_THE TASK:_ Copy out the forum thread on counting symmetric relations below in full, word for word.

_DOCUMENT SEGMENT:_
Dismiss Notice
Join Physics Forums Today!
The friendliest, high quality science and math community on the planet! Everyone who loves science is here!

How many symmetric relations?

  1. May 9, 2010 #1
    Hi.

    Let A = 1,2,3,4,5,6,7
    How many symmetric relations on A contain exactly (a) four ordered pairs, (b) 5 , (c) seven and (d) eight

    The book has solutions to the first two, which I didn't understand at all.

    Please look the pic below
    scymv4.png

    Can someone guide me through how to approach the problem?

    Thanks
     
  2. jcsd
  3. May 11, 2010 #2
    You can imagine any relation a a table with 7 rows and 7 columns, where you indicate in each position whether the corresponding elements belong to the relation. (This is basically the same as working with the graph of this relation.)

    A relation is symmetric if and only if this graph/table is symmetric with respect to the main diagonal. Hence, a symmetric relation is uniquely determined by the pairs on and above the main diagonal.
    You have 7 positions on diagonal and 21=6+5+4+3+2+1 positions above the diagonal.

_INFORMATION SUPPLIED:_

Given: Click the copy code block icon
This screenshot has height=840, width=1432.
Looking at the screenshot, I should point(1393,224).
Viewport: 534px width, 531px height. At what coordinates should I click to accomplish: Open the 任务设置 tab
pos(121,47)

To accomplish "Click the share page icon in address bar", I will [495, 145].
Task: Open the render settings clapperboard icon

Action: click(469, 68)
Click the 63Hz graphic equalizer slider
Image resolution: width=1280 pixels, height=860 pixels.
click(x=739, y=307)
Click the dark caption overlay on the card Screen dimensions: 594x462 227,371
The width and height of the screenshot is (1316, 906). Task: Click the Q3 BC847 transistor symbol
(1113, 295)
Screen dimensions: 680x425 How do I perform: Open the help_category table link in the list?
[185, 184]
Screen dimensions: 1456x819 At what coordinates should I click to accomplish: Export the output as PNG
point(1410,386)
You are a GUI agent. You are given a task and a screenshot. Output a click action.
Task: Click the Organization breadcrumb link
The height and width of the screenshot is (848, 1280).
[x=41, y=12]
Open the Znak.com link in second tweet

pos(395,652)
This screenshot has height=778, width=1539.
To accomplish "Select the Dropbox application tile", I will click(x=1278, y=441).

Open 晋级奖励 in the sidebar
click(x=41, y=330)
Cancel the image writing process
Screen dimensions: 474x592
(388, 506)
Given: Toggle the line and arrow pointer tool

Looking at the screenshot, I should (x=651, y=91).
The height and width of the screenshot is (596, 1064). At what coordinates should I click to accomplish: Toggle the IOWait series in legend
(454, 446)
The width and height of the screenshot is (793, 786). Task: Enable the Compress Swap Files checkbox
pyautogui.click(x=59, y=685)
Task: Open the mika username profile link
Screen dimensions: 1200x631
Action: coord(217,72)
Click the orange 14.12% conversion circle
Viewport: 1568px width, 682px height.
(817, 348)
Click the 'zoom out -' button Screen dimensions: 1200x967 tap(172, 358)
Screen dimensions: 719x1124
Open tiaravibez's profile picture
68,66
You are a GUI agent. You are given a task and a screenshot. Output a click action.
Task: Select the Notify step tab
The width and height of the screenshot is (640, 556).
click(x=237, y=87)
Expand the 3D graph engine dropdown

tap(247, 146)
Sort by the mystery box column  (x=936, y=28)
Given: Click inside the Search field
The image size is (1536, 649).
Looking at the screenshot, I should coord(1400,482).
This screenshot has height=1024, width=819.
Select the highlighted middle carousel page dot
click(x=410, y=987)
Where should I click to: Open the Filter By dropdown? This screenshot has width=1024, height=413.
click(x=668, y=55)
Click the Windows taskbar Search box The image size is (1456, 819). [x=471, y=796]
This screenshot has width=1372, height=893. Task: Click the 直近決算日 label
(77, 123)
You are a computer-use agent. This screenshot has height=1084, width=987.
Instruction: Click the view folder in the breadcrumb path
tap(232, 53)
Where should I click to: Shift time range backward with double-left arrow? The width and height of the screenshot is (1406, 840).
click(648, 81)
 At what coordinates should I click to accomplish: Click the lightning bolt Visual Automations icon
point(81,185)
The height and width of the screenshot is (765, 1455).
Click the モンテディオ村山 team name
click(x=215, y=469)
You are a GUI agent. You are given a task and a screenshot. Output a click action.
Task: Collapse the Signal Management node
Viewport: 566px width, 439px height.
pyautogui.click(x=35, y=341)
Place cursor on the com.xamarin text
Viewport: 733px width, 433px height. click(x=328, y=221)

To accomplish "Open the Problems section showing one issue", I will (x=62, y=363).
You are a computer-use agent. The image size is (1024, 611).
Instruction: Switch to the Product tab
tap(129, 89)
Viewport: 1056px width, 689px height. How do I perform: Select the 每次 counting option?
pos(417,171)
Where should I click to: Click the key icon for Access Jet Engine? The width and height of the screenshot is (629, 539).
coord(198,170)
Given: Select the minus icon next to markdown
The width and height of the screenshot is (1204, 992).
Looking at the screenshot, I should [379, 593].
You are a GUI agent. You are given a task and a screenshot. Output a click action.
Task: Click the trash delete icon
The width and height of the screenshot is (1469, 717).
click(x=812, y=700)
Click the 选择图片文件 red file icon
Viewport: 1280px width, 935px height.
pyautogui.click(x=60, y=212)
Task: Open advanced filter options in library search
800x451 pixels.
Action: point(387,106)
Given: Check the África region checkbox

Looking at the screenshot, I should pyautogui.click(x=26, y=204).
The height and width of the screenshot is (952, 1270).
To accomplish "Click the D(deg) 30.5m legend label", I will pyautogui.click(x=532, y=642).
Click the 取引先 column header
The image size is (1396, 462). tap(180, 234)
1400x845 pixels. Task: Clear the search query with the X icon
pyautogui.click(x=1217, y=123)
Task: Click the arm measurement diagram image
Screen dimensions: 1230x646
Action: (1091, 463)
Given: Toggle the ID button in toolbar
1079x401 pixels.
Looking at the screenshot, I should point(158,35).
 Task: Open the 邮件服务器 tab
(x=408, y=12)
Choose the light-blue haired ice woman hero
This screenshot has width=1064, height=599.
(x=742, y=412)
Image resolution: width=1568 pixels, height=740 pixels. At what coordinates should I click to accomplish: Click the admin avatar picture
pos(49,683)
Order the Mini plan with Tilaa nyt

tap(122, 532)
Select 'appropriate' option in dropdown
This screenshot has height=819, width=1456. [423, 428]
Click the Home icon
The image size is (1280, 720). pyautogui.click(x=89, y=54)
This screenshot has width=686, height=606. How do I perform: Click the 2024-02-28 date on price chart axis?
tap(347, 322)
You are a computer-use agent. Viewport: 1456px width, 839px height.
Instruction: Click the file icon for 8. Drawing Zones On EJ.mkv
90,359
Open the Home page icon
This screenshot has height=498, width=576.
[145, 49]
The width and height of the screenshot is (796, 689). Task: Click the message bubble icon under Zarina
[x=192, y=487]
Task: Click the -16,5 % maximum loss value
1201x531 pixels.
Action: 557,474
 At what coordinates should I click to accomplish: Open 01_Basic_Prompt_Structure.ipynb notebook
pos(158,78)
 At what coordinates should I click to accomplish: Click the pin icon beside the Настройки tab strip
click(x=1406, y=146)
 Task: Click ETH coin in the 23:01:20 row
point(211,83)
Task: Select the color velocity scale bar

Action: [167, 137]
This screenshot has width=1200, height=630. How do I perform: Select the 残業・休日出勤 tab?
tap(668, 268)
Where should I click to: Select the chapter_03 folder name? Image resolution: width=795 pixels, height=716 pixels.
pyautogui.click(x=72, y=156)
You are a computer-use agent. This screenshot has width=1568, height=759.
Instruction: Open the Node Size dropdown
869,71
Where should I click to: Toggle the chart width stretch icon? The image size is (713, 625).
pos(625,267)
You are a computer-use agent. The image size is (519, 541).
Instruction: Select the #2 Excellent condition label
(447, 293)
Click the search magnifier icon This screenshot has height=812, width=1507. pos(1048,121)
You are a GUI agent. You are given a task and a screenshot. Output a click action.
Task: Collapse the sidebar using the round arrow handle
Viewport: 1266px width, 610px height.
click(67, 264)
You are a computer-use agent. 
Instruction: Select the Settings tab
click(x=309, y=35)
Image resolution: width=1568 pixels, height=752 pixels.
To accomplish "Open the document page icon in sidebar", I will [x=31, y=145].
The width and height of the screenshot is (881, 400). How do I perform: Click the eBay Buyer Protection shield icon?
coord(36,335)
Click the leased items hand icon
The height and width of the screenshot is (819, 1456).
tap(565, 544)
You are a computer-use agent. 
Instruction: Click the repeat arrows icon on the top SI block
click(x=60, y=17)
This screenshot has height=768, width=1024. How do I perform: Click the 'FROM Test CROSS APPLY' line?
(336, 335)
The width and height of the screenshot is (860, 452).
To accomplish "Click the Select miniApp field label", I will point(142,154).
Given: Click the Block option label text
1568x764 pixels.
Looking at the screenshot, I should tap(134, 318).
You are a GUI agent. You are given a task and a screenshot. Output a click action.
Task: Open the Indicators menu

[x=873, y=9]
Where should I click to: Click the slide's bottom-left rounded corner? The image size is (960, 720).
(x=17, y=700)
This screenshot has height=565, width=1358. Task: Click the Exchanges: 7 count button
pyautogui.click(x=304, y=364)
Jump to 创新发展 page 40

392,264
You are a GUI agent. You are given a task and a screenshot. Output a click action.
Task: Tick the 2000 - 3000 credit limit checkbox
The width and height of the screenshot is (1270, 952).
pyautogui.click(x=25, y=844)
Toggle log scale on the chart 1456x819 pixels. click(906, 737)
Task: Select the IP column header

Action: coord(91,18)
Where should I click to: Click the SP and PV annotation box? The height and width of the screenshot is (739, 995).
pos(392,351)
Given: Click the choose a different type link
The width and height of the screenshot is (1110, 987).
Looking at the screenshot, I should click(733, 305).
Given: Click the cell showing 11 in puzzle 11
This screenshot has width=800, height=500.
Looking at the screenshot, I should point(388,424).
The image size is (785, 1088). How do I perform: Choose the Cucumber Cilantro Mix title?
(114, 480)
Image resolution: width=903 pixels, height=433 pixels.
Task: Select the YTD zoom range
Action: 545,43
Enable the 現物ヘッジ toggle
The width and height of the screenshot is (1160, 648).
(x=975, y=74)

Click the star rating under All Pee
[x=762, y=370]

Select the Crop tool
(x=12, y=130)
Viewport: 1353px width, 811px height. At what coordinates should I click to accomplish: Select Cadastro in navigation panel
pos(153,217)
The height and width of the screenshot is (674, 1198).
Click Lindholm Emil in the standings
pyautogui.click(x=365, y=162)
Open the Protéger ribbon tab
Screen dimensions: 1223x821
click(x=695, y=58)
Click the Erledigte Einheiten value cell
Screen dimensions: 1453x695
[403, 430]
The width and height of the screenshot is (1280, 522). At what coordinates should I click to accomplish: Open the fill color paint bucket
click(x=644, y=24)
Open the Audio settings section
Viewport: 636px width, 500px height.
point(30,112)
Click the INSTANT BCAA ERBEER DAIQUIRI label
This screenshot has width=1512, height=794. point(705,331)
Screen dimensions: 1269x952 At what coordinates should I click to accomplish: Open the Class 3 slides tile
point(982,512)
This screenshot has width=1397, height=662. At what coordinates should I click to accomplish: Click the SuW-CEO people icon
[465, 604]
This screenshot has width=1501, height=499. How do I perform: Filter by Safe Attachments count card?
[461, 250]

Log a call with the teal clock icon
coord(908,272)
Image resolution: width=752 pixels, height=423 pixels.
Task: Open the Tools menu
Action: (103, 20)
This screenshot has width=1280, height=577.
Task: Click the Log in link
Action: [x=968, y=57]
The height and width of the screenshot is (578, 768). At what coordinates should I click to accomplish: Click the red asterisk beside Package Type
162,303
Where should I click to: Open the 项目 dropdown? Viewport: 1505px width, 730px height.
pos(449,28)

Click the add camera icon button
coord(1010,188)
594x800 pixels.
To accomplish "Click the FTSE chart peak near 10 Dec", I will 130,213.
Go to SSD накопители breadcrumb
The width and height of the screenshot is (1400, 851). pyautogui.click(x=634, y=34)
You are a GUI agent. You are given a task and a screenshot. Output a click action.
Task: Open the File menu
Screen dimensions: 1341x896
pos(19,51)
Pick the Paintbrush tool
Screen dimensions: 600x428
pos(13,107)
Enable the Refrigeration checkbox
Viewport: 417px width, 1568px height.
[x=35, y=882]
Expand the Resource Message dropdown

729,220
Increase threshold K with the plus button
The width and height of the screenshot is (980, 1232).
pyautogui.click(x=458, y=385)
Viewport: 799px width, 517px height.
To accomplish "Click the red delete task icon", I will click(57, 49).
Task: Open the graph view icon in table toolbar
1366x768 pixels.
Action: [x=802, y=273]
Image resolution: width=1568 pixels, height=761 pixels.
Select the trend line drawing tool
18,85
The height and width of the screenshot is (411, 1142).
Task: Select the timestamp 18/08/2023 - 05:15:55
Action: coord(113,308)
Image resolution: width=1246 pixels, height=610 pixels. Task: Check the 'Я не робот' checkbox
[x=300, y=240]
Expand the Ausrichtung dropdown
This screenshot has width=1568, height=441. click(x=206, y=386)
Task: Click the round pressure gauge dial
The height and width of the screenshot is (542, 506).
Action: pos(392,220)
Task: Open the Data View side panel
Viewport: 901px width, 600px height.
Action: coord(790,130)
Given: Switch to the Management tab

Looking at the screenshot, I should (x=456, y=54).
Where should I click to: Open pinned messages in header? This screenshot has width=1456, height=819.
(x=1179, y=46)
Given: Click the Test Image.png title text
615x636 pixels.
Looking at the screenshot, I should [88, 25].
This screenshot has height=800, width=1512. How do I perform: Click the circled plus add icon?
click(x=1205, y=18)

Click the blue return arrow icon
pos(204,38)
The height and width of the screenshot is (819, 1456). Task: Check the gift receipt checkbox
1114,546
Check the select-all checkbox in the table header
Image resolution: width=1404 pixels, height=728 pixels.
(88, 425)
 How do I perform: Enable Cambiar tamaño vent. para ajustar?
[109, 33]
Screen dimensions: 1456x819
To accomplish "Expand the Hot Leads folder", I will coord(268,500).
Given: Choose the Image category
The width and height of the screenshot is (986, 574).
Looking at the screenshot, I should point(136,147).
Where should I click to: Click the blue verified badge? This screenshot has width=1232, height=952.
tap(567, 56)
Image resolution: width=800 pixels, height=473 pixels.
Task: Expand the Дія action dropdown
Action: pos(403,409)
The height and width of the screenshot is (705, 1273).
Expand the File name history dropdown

_RESULT FOR THIS TASK:_
Dismiss Notice
Join Physics Forums Today!
The friendliest, high quality science and math community on the planet! Everyone who loves science is here!

How many symmetric relations?

  1. May 9, 2010 #1
    Hi.

    Let A = 1,2,3,4,5,6,7
    How many symmetric relations on A contain exactly (a) four ordered pairs, (b) 5 , (c) seven and (d) eight

    The book has solutions to the first two, which I didn't understand at all.

    Please look the pic below
    scymv4.png

    Can someone guide me through how to approach the problem?

    Thanks
     
  2. jcsd
  3. May 11, 2010 #2
    You can imagine any relation a a table with 7 rows and 7 columns, where you indicate in each position whether the corresponding elements belong to the relation. (This is basically the same as working with the graph of this relation.)

    A relation is symmetric if and only if this graph/table is symmetric with respect to the main diagonal. Hence, a symmetric relation is uniquely determined by the pairs on and above the main diagonal.
    You have 7 positions on diagonal and 21=6+5+4+3+2+1 positions above the diagonal.